A Sunday to forget...

I'm still not writing or exercising as much as I'd like to, but will just have to press forward and try to make progress. Fortunately I have a little more time this week during the week, so maybe that will help. I also want to make sure to plan some fun things for Thomas, keep his little brain stimulated.

I felt very bad today because it didn't end up being a very good day for he and I. Thankfully, these days we have more good days than bad days, when he was a baby it was so hard because he cried so much of the time and after hours of that I just had such a hard time maintaining my patience. It's funny, once you are removed from it, you think, how could I have been so impatient with a helpless infant? But when you are alone with a child all night and they are crying for hours and hours at a time at the top of their lungs and you can't figure out why no matter how hard you try and you feel so helpless, it's so unbelievably hard to keep your cool sometimes. Thank God I had my Mom there sometimes to talk me down. I don't miss those days, I tell you. I am very excited to someday have more children, but I am definitely not so excited about dealing with that first 6 months- 1 year again. I think about mine and Emmett's decision to have not 1, but 2 more children and I wonder if I'll actually go through with that. Two more infants may be more than I can handle. Maybe one more of our own and adopt one that is a bit older? I guess we have plenty of time to decide on that haha

Anyway, Thomas work up on the wrong side of the bed today. He was just completely cranky all day long. The slightest thing would send him into a temper tantrum. We got up about 8:3am, I was surprised that Emmett slept so late, but I think it was just because we stayed up till almost 1am, which is incredibly rare for us. Pretty much immediately, Emmett plunked himself down for a day of sport spectating, BORING!! The Raiders were playing Pittsburgh, after that was channel flipping between the 49ers and the Giants. I made him a nice breakfast, bacon, eggs and toast and then just sort of laid around. As I mentioned, Thomas was in such a terrible mood that we put him down for his nap almost 2 hours early at 11am because he was laying on the floor and rubbing his eyes and generally acting tired. I napped while he napped, then got up and took my shower and started to get ready for the day. Emmett suggested and I concurred that today would be a good day for me to take Thomas and go out for a while. I definitely understand how he might need a break, after all he works all week and then does a lot of watching of the kid on the weekend, so if he asks for a break, I definitely try to give it to him. I had been having a hankering for oysters rockefeller (strange, I know - I got it in my mind because I was thinking of having a dinner party for Emmett's birthday and he likes them so much, so I was looking up recipes and that made me start to get hungry for them), so I decided to take Thomas for a drive up to Point Reyes and buy some oysters at Johnson's Oyster farm up there.

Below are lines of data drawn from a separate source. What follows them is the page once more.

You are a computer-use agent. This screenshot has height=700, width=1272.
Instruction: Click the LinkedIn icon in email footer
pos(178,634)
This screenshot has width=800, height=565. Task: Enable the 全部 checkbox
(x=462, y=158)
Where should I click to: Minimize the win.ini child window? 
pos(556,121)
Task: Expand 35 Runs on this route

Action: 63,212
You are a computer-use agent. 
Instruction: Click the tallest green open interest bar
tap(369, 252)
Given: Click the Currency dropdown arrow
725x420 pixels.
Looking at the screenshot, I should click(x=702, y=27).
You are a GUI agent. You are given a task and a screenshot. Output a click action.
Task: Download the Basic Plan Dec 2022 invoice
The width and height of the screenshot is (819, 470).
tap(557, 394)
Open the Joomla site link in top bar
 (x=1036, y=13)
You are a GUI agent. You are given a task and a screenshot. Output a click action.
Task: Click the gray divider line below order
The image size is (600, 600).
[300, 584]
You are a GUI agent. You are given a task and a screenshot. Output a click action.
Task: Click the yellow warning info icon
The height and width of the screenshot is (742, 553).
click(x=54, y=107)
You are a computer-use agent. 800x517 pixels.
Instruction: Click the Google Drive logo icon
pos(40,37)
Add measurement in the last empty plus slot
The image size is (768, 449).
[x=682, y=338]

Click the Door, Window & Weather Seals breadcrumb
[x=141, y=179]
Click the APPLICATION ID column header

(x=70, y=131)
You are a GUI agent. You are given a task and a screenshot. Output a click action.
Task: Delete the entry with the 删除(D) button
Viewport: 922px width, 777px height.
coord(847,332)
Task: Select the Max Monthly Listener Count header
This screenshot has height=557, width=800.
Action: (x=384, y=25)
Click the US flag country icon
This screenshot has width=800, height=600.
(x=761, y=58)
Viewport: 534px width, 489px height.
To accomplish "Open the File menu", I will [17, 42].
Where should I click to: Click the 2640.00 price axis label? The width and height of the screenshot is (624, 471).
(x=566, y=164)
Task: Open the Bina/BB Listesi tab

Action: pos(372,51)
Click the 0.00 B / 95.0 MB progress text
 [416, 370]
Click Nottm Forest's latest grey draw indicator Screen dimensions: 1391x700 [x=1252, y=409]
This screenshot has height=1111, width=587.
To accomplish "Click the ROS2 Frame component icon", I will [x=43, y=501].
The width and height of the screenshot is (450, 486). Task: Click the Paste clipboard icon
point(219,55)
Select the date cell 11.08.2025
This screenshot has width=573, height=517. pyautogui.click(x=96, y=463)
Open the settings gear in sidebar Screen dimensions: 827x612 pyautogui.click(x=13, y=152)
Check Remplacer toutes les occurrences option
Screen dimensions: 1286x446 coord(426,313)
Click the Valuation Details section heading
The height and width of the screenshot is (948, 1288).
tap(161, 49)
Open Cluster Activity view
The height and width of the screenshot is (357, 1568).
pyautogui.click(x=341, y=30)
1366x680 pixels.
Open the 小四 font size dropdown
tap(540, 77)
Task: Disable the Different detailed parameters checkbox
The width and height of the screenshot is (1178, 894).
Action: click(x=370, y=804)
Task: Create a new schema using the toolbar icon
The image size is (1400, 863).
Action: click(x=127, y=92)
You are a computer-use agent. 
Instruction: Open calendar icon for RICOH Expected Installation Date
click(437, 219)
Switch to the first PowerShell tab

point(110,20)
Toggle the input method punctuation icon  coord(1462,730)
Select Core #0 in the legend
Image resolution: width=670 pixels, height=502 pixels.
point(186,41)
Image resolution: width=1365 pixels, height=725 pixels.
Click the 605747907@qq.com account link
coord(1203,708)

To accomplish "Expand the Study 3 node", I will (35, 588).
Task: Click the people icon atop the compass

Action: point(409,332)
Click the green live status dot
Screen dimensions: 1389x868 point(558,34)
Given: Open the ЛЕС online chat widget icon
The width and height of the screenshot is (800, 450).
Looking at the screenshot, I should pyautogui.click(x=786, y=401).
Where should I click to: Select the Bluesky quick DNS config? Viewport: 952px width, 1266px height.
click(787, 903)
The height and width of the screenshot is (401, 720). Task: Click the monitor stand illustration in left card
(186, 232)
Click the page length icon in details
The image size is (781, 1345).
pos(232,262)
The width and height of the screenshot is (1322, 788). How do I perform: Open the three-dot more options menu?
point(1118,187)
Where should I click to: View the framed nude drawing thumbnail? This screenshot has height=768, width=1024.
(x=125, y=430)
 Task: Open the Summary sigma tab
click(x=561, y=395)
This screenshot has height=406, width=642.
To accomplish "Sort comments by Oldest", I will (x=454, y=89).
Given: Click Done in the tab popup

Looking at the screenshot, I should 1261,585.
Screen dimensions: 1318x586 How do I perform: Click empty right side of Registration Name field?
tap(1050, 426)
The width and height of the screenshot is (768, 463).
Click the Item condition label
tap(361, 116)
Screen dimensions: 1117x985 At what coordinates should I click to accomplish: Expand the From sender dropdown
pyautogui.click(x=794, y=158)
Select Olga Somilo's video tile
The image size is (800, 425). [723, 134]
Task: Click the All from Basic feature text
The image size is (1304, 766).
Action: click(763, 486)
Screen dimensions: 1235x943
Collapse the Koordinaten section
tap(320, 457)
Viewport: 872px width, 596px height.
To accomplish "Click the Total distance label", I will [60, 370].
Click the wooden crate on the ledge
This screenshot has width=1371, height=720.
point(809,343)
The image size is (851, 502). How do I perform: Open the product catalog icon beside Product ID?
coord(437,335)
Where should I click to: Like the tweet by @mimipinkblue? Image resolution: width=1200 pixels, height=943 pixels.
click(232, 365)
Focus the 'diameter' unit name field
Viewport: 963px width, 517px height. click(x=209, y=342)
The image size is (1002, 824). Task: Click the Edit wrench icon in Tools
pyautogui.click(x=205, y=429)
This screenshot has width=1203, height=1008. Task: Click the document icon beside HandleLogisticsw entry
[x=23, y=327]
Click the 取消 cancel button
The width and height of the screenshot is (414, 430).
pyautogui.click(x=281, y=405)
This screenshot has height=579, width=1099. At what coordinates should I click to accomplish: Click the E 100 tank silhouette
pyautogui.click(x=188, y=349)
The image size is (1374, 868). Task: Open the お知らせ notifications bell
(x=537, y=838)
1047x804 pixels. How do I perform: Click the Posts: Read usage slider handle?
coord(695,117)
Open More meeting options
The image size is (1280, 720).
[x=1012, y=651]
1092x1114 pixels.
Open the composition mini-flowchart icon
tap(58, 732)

Thomas and I left about 2pm, got gas and headed out of the city. It was an okay drive except that Thomas got into one of his "Mommy...Mommy....MOMMY....MOMMY" modes where he just keeps yelling my name over and over again. Then he was dropping his little toy camel on the floor of the car and then yelling for me to pick it up for him - which consists of him yelling over and over again "camel...camel..CAMEL...CAMEL", well, actually, since he doesn't say the 'c' it's more like, "amel...amel...AMEL...AMEL" lol I reach back and pick it up for him and, of course, 60 seconds later he drops it again and we repeat this process indefinitely, which means until I lose my patience and refuse to get it for him and then he starts crying...arrrgghhh...some days are pretty frustrating. Additionally, my car is running really badly, which didn't help my stress level at all. I really have to take it in and get it fixed. But it's the strangest thing because all day it ran REALLY bad, jerking all over the place and stalling, it was horrible. I told Emmett we would have had a smoother ride if we had gone to Point Reyes on horseback. But then tonight when I drove to work it was perfectly fine ?!? so that makes me a little reluctant to take it in when I know someone is going to charge me an arm and a leg to fix it. I'm also thinking I might take it down to Salinas or somewhere where the cost of doing business is much less in hopes that they might be more reasonable if it ends up being a big thing.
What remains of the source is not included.